英語では発音や単語などの単純な語彙問題は消滅し、代わりに日常生活で使う英会話が出題されました。国語においては物語と評論の2つの文章を見比べることで答えを見つけるという「メタ認知」を測る問題が出題されました。英語・国語・数学に限らず理科や社会も含めた全般で、「読み取らないといけない文章・グラフ・表」が増え、試験時間が増加しています。
これはつまり、「知識や情報を持っているか」ではなく、「それらを活用して考える力があるか」を評価する形態に変わってきたということ。かつては難関国立大学の2次試験に求められた能力に近いものが、暗記偏重型で有名だった早慶の2次試験においても増加しているのです。実際、2021年に慶應義塾大学で出題され、話題となった、
「あなたが不条理だと思うことについて記載し、どうすればそれを解決できるか論じなさい」
を筆頭に、答えのない問いについて考えさせ、その解決法を表現させる問題が不可避になりつつあるのです。
今後、この流れは一気に加速するでしょう。なぜなら、2022年度からは高校での学習指導要領が新しくなり、この学力の3要素を重要視した授業が展開されているからです。
特に2024年度の入試は、新しい学習指導要領で学んできた高校生が受験する最初の入試です。従来のものからガラッと変わることが予想され、すでに多くの大学では入試問題の変更について協議がなされているのです。
大学入試のセオリーは今後どうなっていく?
これまでの暗記偏重型戦略(詰め込み)の効果が薄くなり、高い思考力が必要となった一般入試には、今後、ついていけない高校生が増えていくでしょう。それに伴って、合格させるためのメソッドの再現性も低下していくことが見込まれます。

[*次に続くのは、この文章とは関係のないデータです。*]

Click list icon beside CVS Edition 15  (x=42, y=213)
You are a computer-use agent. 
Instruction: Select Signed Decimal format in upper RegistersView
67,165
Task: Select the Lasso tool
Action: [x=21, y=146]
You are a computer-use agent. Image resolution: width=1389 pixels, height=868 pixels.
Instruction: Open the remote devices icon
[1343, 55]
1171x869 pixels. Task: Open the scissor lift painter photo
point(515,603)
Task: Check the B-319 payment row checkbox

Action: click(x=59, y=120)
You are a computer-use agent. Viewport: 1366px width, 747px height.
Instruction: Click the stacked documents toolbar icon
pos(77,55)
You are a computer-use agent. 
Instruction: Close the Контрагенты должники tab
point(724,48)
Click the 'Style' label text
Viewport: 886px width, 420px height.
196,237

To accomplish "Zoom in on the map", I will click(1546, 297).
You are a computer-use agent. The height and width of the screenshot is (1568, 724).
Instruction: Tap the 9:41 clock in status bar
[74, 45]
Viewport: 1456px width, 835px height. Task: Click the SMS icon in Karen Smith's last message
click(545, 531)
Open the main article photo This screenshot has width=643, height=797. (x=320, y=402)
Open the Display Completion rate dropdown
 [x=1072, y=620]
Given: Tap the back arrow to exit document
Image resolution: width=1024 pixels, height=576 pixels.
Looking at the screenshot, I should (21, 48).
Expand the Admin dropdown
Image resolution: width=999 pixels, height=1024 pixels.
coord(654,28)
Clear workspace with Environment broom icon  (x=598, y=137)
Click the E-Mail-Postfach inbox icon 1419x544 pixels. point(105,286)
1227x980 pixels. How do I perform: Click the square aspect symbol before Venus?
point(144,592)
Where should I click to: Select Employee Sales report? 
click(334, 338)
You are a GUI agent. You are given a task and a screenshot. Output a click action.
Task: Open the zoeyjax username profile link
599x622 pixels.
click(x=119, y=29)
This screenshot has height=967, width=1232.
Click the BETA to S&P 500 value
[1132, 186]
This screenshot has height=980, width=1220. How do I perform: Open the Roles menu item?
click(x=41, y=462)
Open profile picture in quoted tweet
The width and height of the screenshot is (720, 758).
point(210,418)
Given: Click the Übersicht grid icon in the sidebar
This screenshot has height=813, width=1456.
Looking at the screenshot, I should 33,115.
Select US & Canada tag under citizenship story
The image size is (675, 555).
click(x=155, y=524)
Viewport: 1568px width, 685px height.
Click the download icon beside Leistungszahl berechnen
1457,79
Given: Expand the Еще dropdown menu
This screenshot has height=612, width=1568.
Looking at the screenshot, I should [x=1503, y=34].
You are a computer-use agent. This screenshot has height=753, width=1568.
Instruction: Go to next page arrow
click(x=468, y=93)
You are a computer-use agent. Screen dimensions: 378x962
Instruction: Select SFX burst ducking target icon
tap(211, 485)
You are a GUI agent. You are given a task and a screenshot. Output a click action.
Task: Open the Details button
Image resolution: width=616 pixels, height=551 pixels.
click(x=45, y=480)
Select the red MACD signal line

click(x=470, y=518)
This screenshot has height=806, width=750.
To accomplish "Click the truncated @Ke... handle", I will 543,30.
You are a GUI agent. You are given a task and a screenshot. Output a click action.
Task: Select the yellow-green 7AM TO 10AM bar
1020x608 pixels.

この状況に拍車をかけているのが、大学側の入試広報戦略です。大学はその偏差値によって序列が決まり、その高低によって受験生の人気が変動する現実があるため、どうしても偏差値を高く出そうとしたがります。
では、どのようにすれば偏差値を高くできるかといえば、「一般入試での合格者数を少なくすること」がその答えなのです。これは偏差値のカラクリなのですが、一般入試の合格者を少なくするほど、偏差値上位層のみを合格とすることになり、結果として合格最低ラインが上がって大学の偏差値も引き上がります。
一時期、文科省が大学の定員に制限を設けた際にMARCHの大学の偏差値が上がり、入ることが大変になったのはそのためです。
では、大学は一般入試で減った入学者数をどのようにして補うのでしょうか。
その答えが、一般入試の前段階で入学者を決定できる総合型選抜や学校推薦型選抜の入学枠を増やすことです。こうすれば、定員は確保しつつ、大学の偏差値も高く維持することができるのです。